So-called canonical order for ACEs in an access control list places deny ACEs ahead of allow ACEs. Why is this the canonical order?

Because it gives results that are sensible.

The algorithm for determining whether a user has access to an object protected by an ACL is as follows:

let access-still-needed = access-requested
for each ACE in the ACL that applies to the user (in order)
    if it is a deny ACE:
        if (access-still-needed & ace-mask) return access-denied
    if it is an allow ACE:
        access-still-needed &= ~ace-mask
end for loop
if access-still-needed != 0 return access-denied
return access-granted

In words, we go through the ACEs in the ACL in the order they appear, paying attention only to the ones that apply to the user, i.e. the ones whose SIDs are present in the user's token. If a permission is being denied, and the user is still looking for that permission, then access is denied. If a permission is being granted, then those permissions are subtracted from the permissions the user is still looking for. If, at the end of the day, all the permissions the user requests have been granted, then access is granted.
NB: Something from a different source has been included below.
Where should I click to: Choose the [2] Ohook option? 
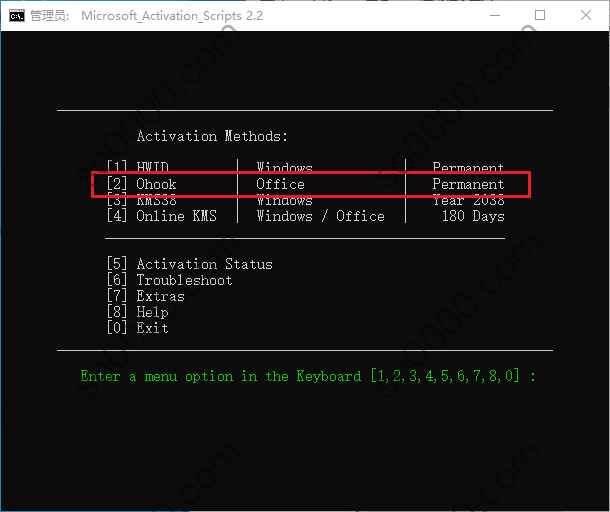tap(141, 184)
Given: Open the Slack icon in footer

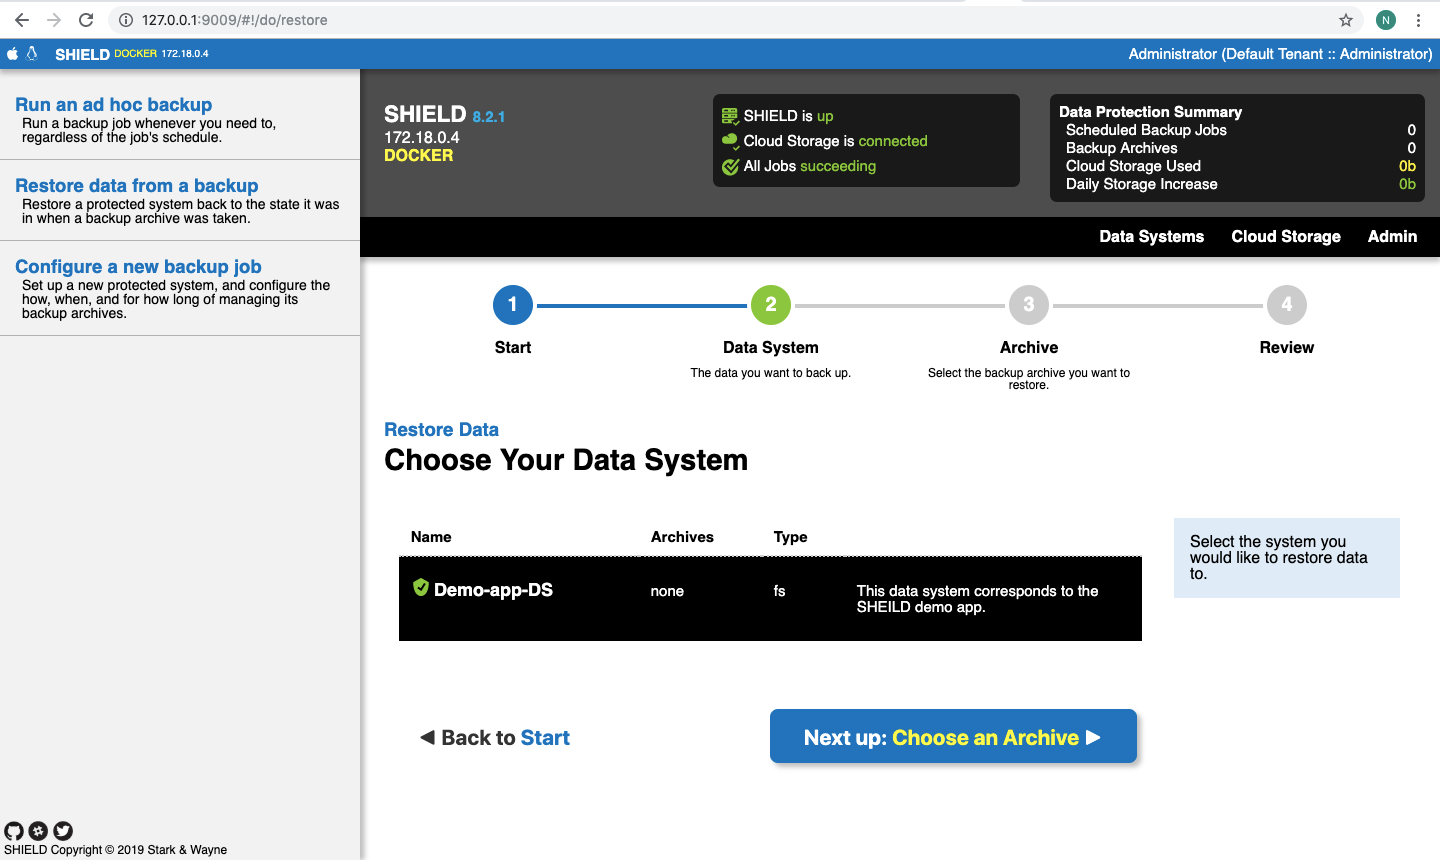Looking at the screenshot, I should click(x=38, y=831).

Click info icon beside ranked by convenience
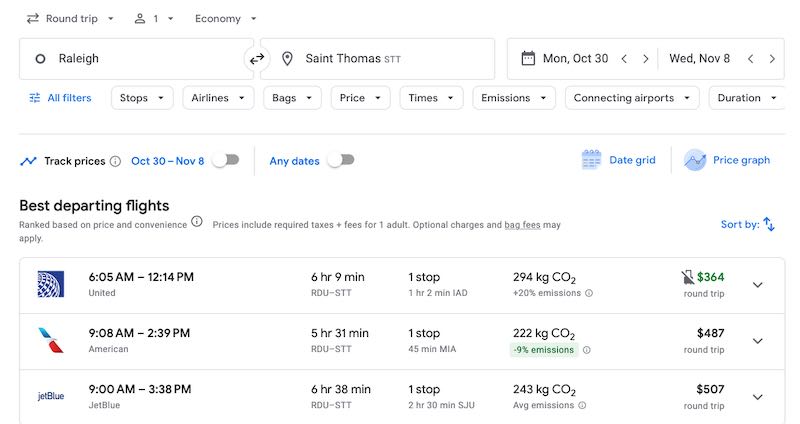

The key detail in the above algorithm is that deny ACEs apply to permissions not yet granted and not to the original set of permissions requested. If you deny write, but an earlier ACE grants it, then the deny has no effect.

Let's look at what happens if we apply this algorithm to an ACL that is not in canonical order. Our ACL is as follows:

  • Grant write access to Alice.
  • Deny read and write access to Users.
  • Grant read access to Users.

Let's say that Alice wants write access. We start with access-still-needed = write, and the first ACE grants it, leaving access-still-needed equal to zero. The second ACE denies read and write, but Alice already got write access thanks to the first rule, and she never asked for read access, so this deny ACE has no effect. The third ACE also has no effect since Alice wasn't looking for read access. Result: Alice gets write access.

On the other hand, suppose Alice wants read access. The first ACE has no effect, since Alice isn't interested in write access. The second ACE then denies access since Alice is being denied read access which she hasn't gotten yet. Alice's request is rejected without even looking at the third ACE.

Notice that if the ACEs are not canonically-ordered, you can't use a simple rule like "deny ACEs take priority over allow ACEs". The rule is "Well, you have to go through each ACE one by one, and you get access if you get all the things you want before somebody denies them." It sort of turns into a game show.

Since graphical ACL editors typically don't show the order of the ACEs, some sort of canonical order needs to be established so that you don't run afoul of this "order of operations" problem. Notice that in the algorithm above, you can swap two adjacent allow ACEs and two adjacent deny ACEs without affecting the result, but you cannot swap the positions of an allow and a deny ACE. Therefore, the canonical ordering must either be "all deny ACEs come before all allow ACEs" or "all allow ACEs come before all deny ACEs".

Note, however, that if you choose to have all allow ACEs come before all deny ACEs, then you don't need deny ACEs at all! If you look at the algorithm above, if there is no ACE that mentions the permission you want, then access is denied. The deny ACEs don't add anything to the picture:

// assuming that all allow ACEs come before all deny ACEs
let access-still-needed = access-requested
for each allow ACE in the ACL that applies to the user (in order)
    access-still-needed &= ~ace-mask
end for loop
for each deny ACE in the ACL that applies to the user (in order)
    if (access-still-needed & ace-mask) return access-denied
end for loop
if access-still-needed != 0 return access-denied
return access-granted

Notice that once you make it out of the first "for" loop, the return value is going to be access-denied if access-still-needed is nonzero. All the deny ACEs give you is another way to say "no". But you were going to say "no" anyway.

Therefore, for deny ACEs to be meaningful, the canonical ordering should place them ahead of allow ACEs. That way, you get three tiers of permission instead of just two:

  • If there is a deny ACE, then it is denied.
  • If there is no deny ACE but there is an allow ACE, then it is allowed.
  • If there is neither a deny ACE or an allow ACE, then it is denied.

Postscript: Our sample non-canonical ACL above can easily be converted to an equivalent canonical one:

  • Grant write access to Alice.

Why does this work?

Well, first notice that the second rule ("Deny read and write access to Users") completely overrides the third rule ("Grant read access to Users"), since any attempt by the third rule to grant read access to Users will be thwarted by the second rule, which denies it.

But the second rule itself is unnecessary. We are taking advantage of the test outside the loop in the access algorithm: if access-still-needed != 0 return access-denied. This rule means that the default for all access mode is to deny. Therefore, you don't need to deny anything explicitly unless you have a broader rule later that grants it. (If you have a more narrow rule later that grants it, then that narrower rule is pointless, as we saw in the previous paragraph.) In other words, there's no point denying read and write to Users since merely not saying anything is equivalent to a denial.